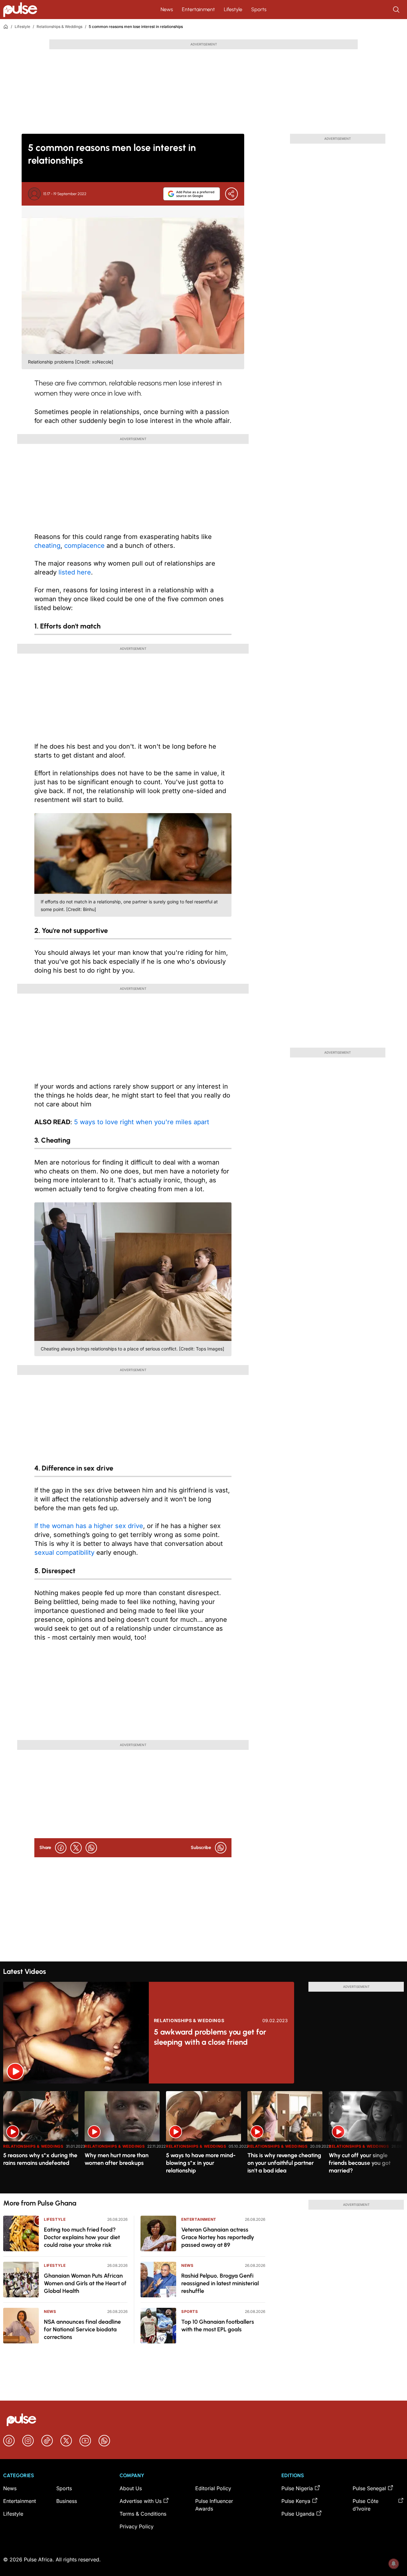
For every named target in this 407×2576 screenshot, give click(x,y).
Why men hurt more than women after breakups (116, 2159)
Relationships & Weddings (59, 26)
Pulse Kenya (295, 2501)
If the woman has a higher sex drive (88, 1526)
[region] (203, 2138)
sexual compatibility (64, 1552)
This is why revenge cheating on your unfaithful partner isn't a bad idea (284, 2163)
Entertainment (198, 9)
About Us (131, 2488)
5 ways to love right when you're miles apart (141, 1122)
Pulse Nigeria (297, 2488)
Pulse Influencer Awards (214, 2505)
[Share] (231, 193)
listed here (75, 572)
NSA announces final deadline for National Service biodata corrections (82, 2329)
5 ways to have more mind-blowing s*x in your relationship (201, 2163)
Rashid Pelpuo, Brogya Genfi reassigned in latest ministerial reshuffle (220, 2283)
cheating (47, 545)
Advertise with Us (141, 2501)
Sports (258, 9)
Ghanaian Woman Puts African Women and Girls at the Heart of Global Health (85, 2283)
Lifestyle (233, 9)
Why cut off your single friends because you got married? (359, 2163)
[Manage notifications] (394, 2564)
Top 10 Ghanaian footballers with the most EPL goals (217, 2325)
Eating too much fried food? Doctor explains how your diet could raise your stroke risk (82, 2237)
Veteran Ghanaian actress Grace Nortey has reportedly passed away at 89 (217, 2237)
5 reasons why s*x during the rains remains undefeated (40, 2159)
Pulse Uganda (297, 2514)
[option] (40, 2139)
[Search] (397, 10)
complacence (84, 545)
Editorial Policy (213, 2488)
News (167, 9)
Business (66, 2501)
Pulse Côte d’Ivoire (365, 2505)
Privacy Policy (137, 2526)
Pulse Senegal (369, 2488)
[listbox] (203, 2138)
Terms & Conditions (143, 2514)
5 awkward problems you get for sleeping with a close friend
**********
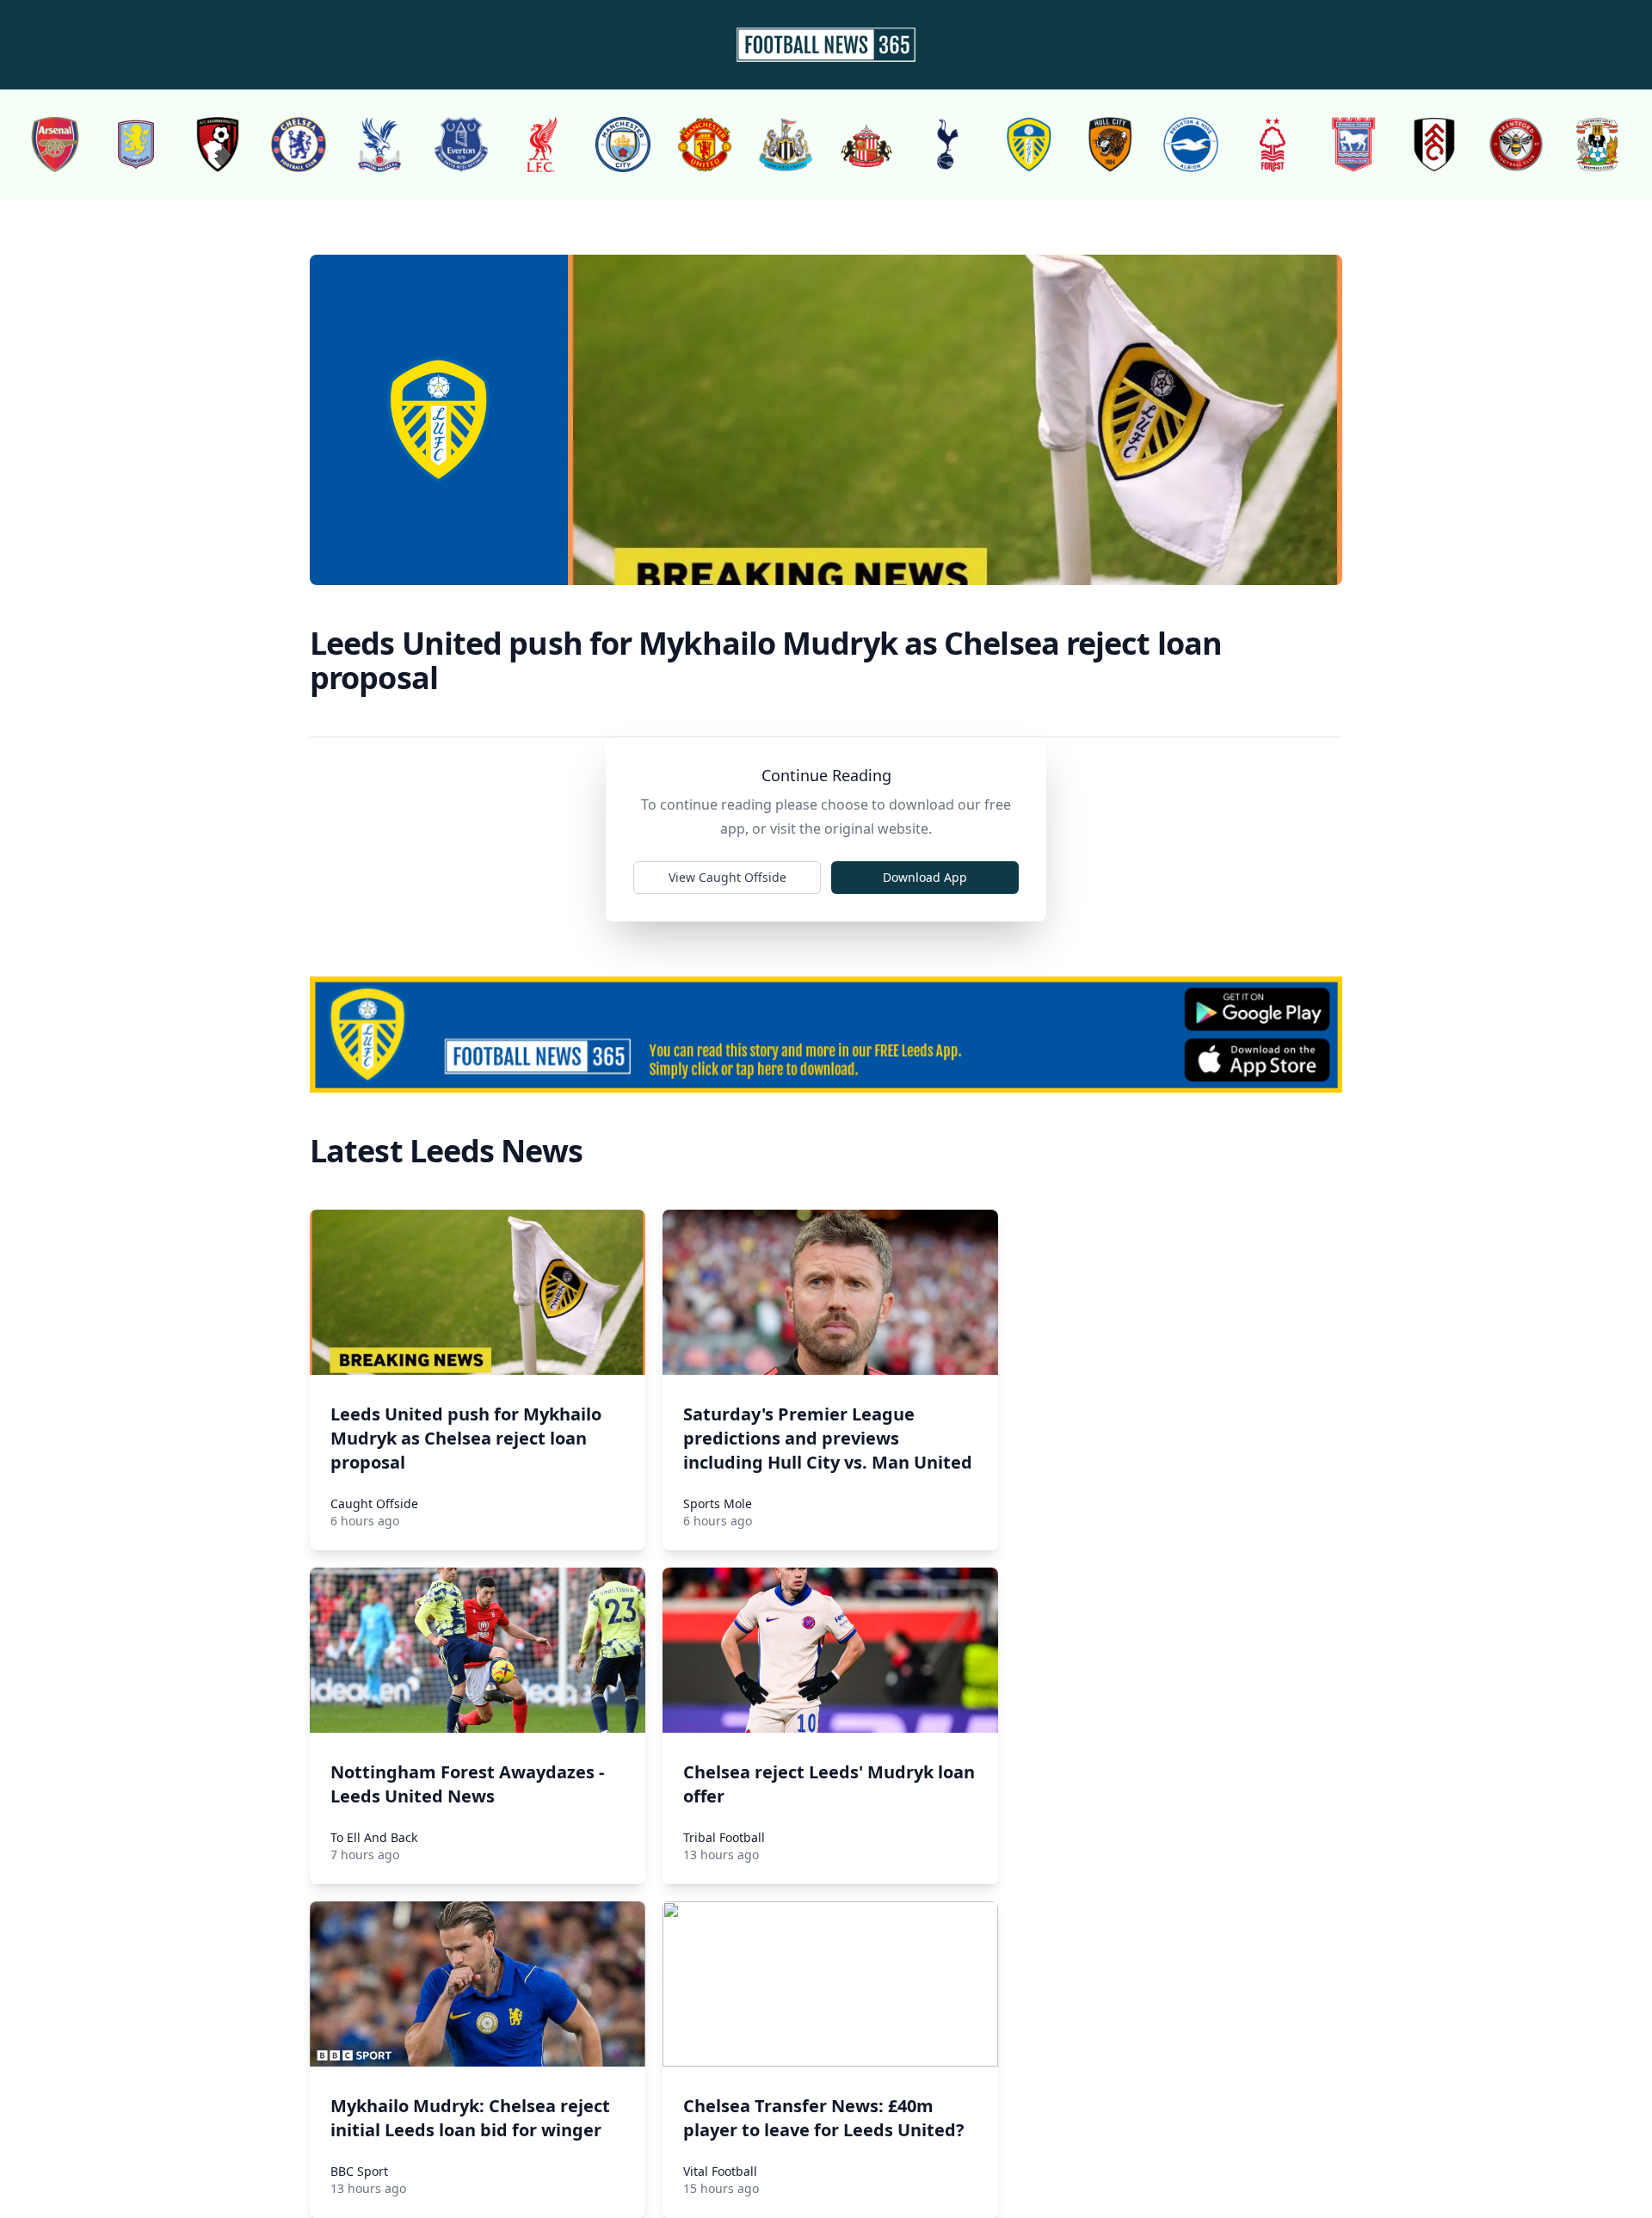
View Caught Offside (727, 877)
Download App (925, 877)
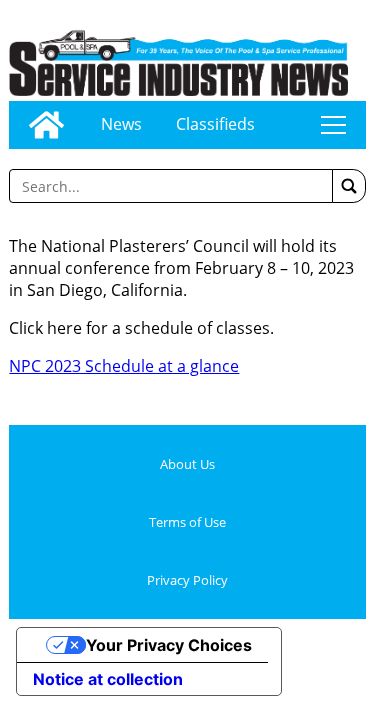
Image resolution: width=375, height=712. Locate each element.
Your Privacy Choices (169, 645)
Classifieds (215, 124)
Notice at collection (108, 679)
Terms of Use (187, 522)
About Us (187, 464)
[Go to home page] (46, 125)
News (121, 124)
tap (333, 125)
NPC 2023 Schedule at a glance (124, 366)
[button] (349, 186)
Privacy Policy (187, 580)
**********
**Exercise goal**: Check each line above for the string "Privacy" and show the ones that have it.

**Your solution**:
Privacy Policy (137, 2526)
Your Privacy Choices (169, 645)
Privacy Policy (187, 580)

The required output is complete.